BEGIN Provided information

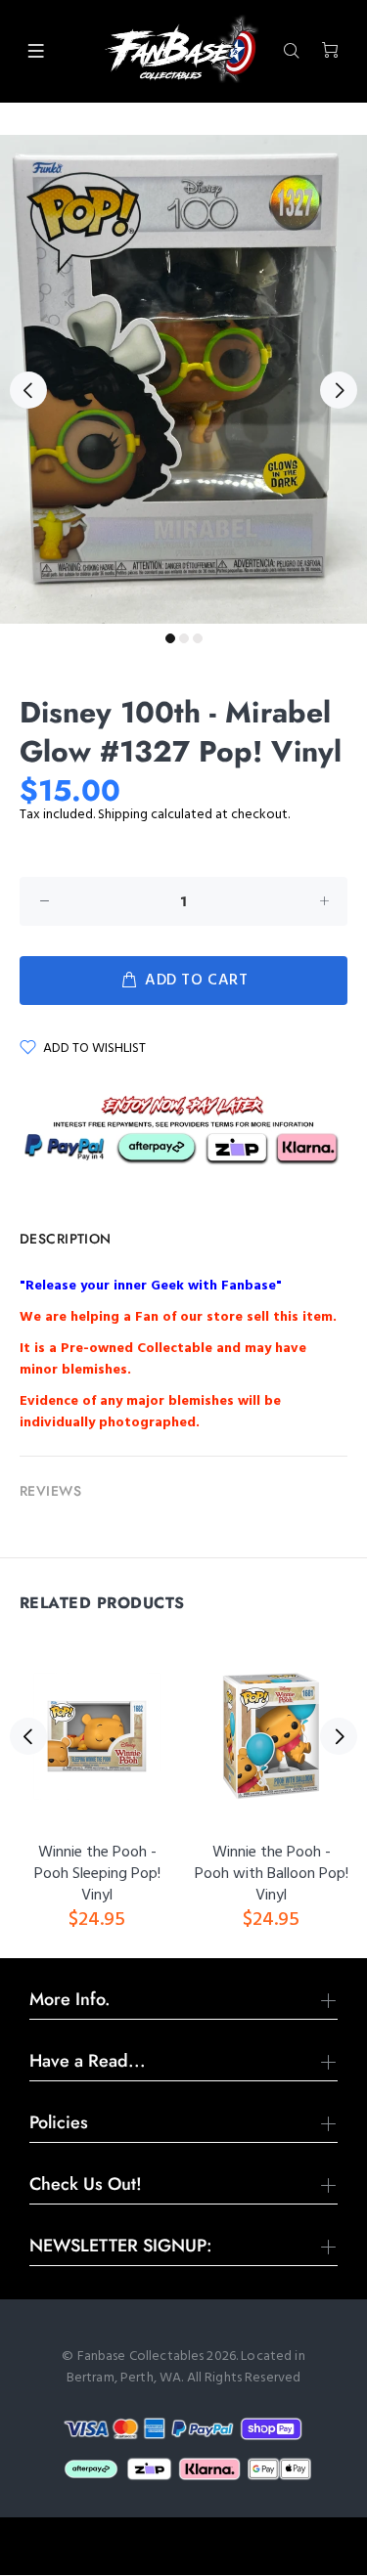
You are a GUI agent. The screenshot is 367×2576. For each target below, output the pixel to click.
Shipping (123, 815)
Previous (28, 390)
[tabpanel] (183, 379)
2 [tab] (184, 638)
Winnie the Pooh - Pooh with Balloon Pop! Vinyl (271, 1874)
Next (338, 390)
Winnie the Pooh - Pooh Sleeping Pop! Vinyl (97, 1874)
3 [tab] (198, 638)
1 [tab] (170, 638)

END Provided information

## Aim of the task
All lines from the one with "Next (338, 390)" through the end of the records need to be copied exactly, and no other lines.

## Exercise result
Next (338, 390)
Winnie the Pooh - Pooh Sleeping Pop! Vinyl (97, 1874)
3 [tab] (198, 638)
1 [tab] (170, 638)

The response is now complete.